Here is what is required to obtain marks in one of the performance bands for this assignment:
Pass: Completion of Task 1, implementations and Quiz.
Credit: the P level implementation + Task2a and 2b.
Distinction: the Cr level implementation + Task2c + Task 2 Quiz
One thing you must not do is to implement the mergesort algorithm so that it either (a) uses
additional O(n) scratch space , or (b) so that it runs slower than in O(nlog n) time. This is because
in either of those cases you will not have learned how to use the features of the data structure to
get the best performance out of the algorithms using it!
What you must hand in
Please submit a single file called containing the implementations of all of your
Please make sure that you do not add a package name.

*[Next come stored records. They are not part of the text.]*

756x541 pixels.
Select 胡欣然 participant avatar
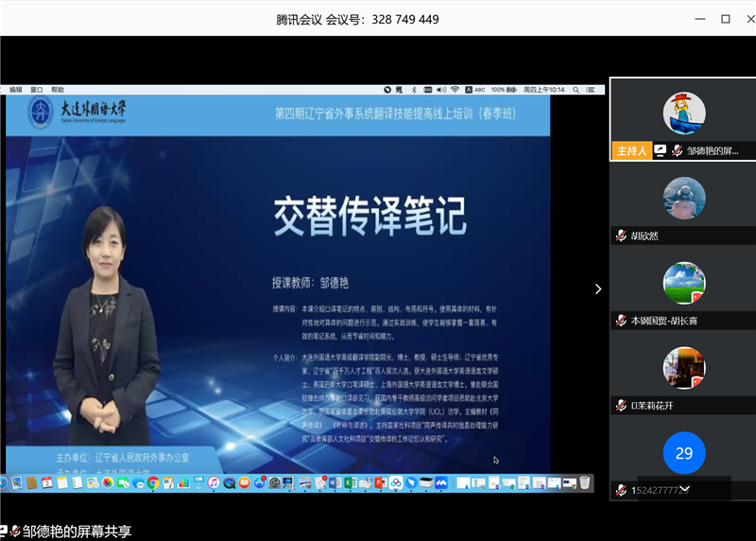tap(683, 200)
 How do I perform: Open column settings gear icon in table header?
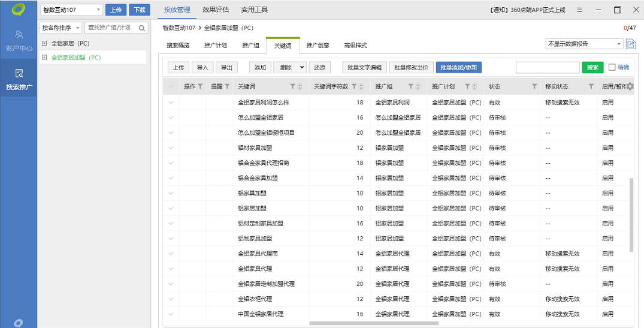pyautogui.click(x=630, y=86)
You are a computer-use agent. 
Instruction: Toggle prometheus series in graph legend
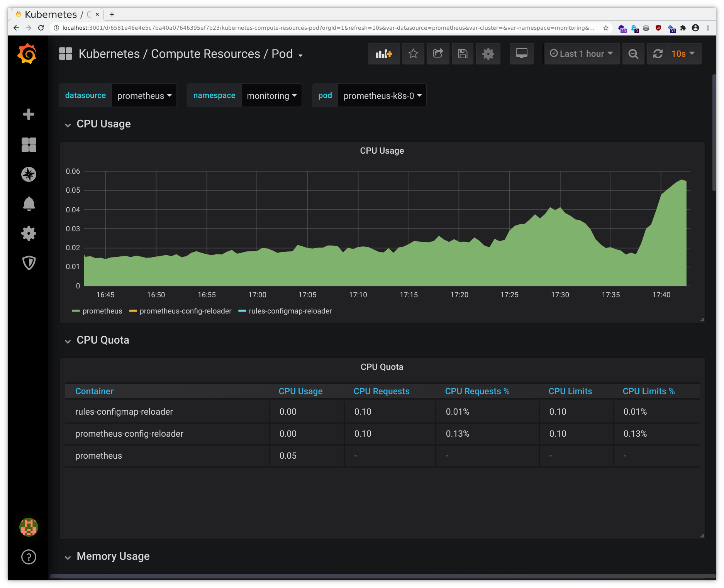102,311
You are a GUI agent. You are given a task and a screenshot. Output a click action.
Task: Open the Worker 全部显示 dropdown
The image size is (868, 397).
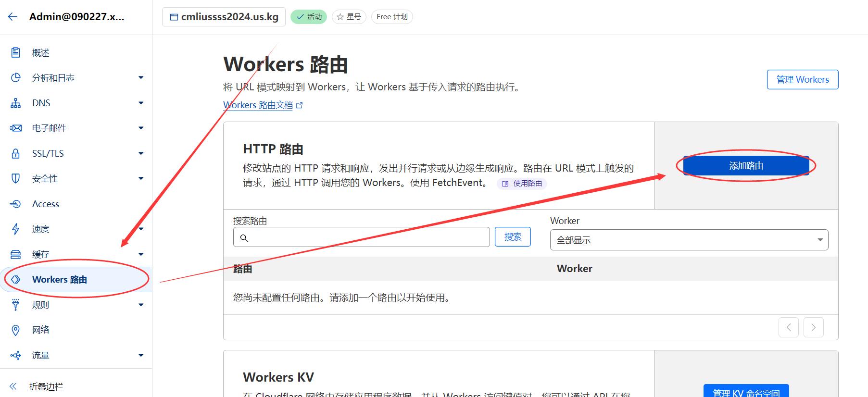pyautogui.click(x=689, y=240)
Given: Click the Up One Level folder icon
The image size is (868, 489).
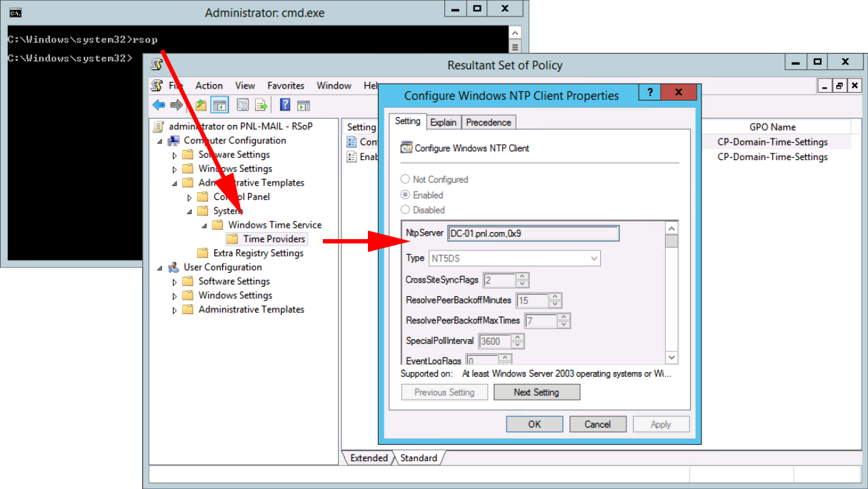Looking at the screenshot, I should pyautogui.click(x=201, y=106).
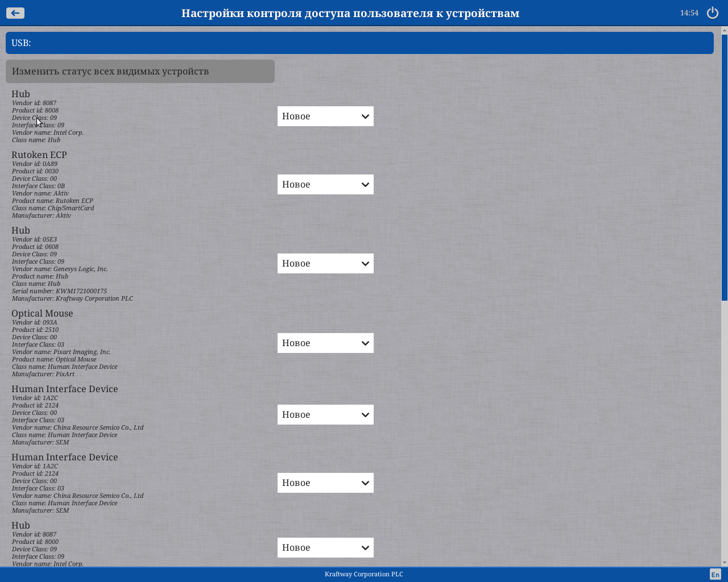Image resolution: width=728 pixels, height=582 pixels.
Task: Click the Serial number KWM1721000175 line
Action: coord(59,291)
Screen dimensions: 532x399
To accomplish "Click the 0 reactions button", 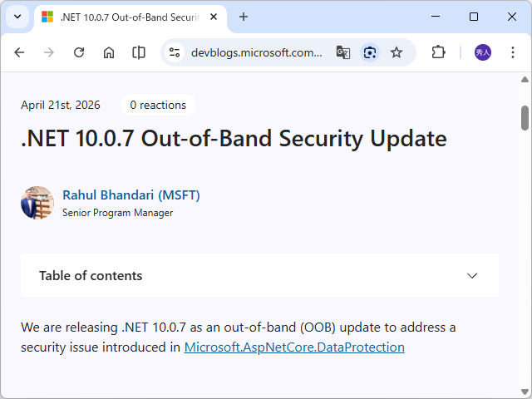I will click(x=158, y=105).
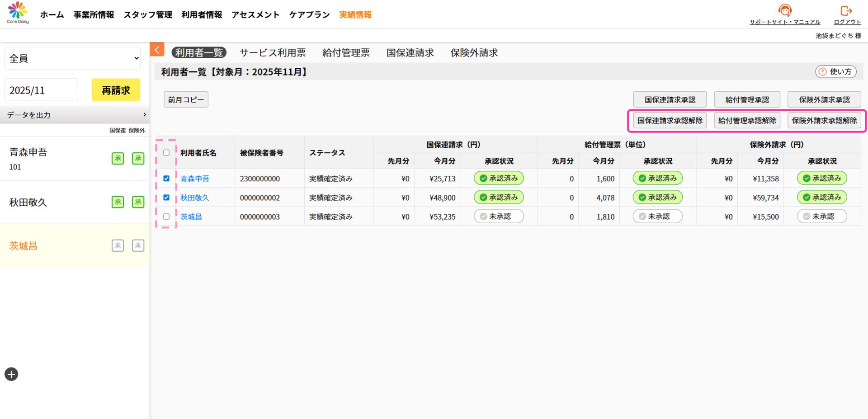868x419 pixels.
Task: Collapse sidebar with orange chevron button
Action: (x=157, y=50)
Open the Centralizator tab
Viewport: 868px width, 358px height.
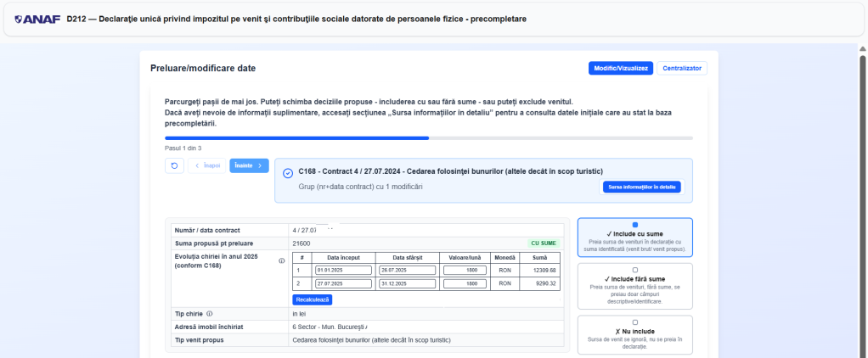click(x=682, y=68)
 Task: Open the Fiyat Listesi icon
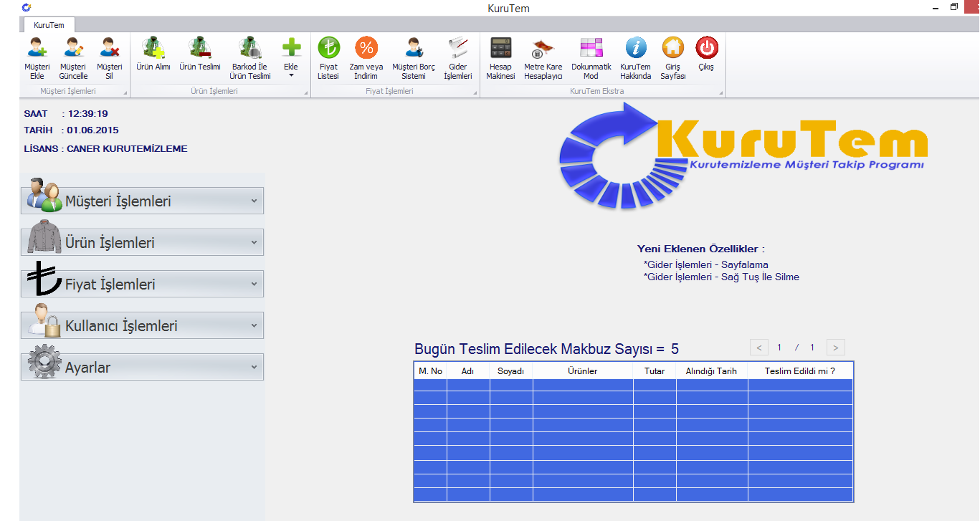coord(329,49)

Please be sure to remove all syntax errors before you submit. Occasionally eclipse ignores these
errors but the automarker does not.
Please make sure that the methods you implement are all public.
If you decide not to implement a method, please do not remove the method stub.
You must not change the definition of the MusicPlayer class nor the musicNode. You may only add
additional methods, but you must not add additional data fields to the class definitions.